Beginning in January 1980, he played for the multi-division club SKV Büttelborn and would make an appearance as part of the headline a March 1980 issue of Kicker. Following the end of Jürgen Grabowski's career, he would suggest a charity match for Wacker between Eintracht Frankfurt and SKV Büttelborn which would take months for it to occur due to the club's conflicting schedule and constant postponing. Finally, the match was played on 8 October 1980 following Eintracht Frankfurt's return from playing against Belgium with it ultimately ending in a 7–0 loss for Büttelborn. Beginning in March 1982, he would begin to coach TSV Pfungstadt's youth B team following his acquisition of his coaching license and would serve as a player-manager from 1983 to 1988. Throughout his career with the club, he would play in 353 matches with 169 goals scored overall. His career would end with the club in May 1988 following various disagreements and would work as youth coach for TSV Wolfskehlen and Viktoria Griesheim as he would earn a reputation for being one of the best youth coaches within his home state of Hesse. His career as an active player would end in the early 1990s following a match for senior club SV Klein-Gerau.

==International career==
Thanks to his outstanding technical and playing talent, he was included in the Germany national under-16 football team for his international debut on 27 April 1974. In the 2–0 win against the Netherlands in Marburg, he formed the German midfield together with Martin Haskamp and Klaus Santanius. In May and June of this year, he would make three more international appearances against France (2–0), England (0–4) and Wales (2-2). His international appointments continued seamlessly. He played the first game of the newly introduced Germany national youth football B team on 30 July 1975 in Heinola against Norway. He scored a goal in the 5–1 win at the tournament in Finland. Wacker also played against the other competitors from Denmark (2:4) on 1 August in Kuusankoski and from Iceland (2:1) on 2 August in Pieksämäki. In 1976, he played in the A youth team. He made his debut for them on 11 May in Copenhagen in a 2–1 win over Denmark. During his participation in the 1976 UEFA European Under-18 Championship held in Hungary, he played alongside Klaus Augenthaler and Ulrich Bittcher as midfielders in the matches against Finland (2–1) in Tapolce on 28 May and Czechoslovakia (3–2) in Balatonfűzfő on 1 June.

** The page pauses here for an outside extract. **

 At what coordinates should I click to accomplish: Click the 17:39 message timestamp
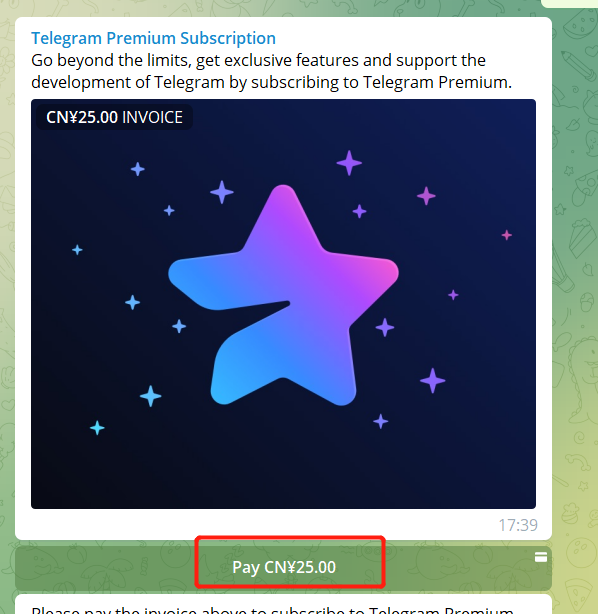coord(518,525)
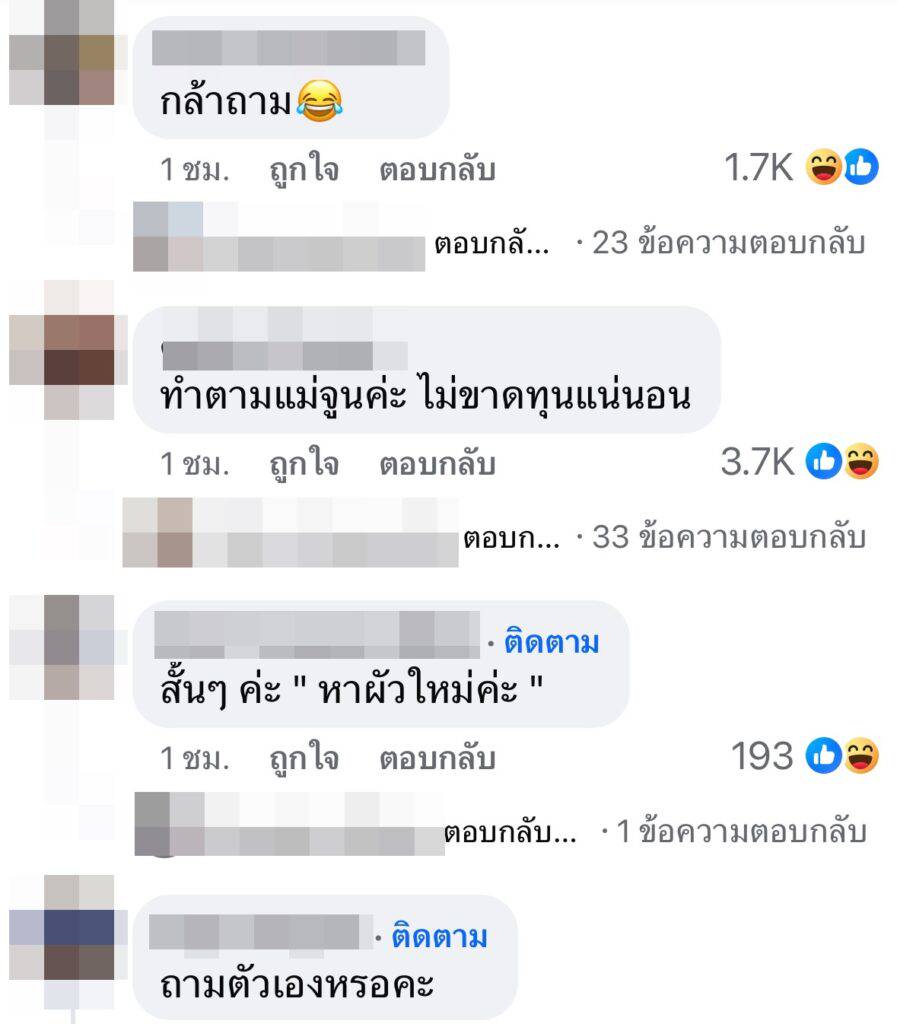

==Personal life and health==
Hans-Dieter Wacker was born on 28 December 1958 at Roßdorf and would live with his grandparents throughout his childhood as he would begin play football in the yard. He earned the nickname "Fips" through his original surname of Fiebig and a slight alteration of his original nickname of "Fibbes". He adopted the Wacker surname through his adoptive father. Throughout his life, Wacker had various physical issues as between the ages of 9 and 11, he underwent three consecutive ear surgeries, and at 13 he survived severe meningitis. Following his successes in 1972, he was infected with tetanus for six weeks with his biggest concern being that he'd "never be able to play football again".

In 1975, during a youth tournament held at Zoetermeer, he would meet his girlfriend, Astrid. He would later marry her in August 1980. During his final years, despite his long series of injuries and illnesses, he was described as being relatively healthy until October 1993. Prior to his death on 3 October 1993, he had called a doctor for a diagnosis at night with his health deteriorating by the afternoon. By the evening hours, his wife Astrid would call an ambulance where she would receive the news that her husband had died from septic shock from Waterhouse-Friderichsen syndrome at 2:29 p.m. Over 500 people would attend his funeral as he was buried at Klein-Gerau. On 17 November 1993, a charity match was held for Wacker's family between Eintracht Frankfurt and TSV Wolfskehlen with the result being 4–1 with over 3,000 spectators overcrowding the stadium's capacity. He was survived by four children of three daughters and one son. His daughters would go on to become handball players for TSV Pfungstadt with one of them later having two sons. His son, Tibor Wacker also played as a footballer like his father as a striker.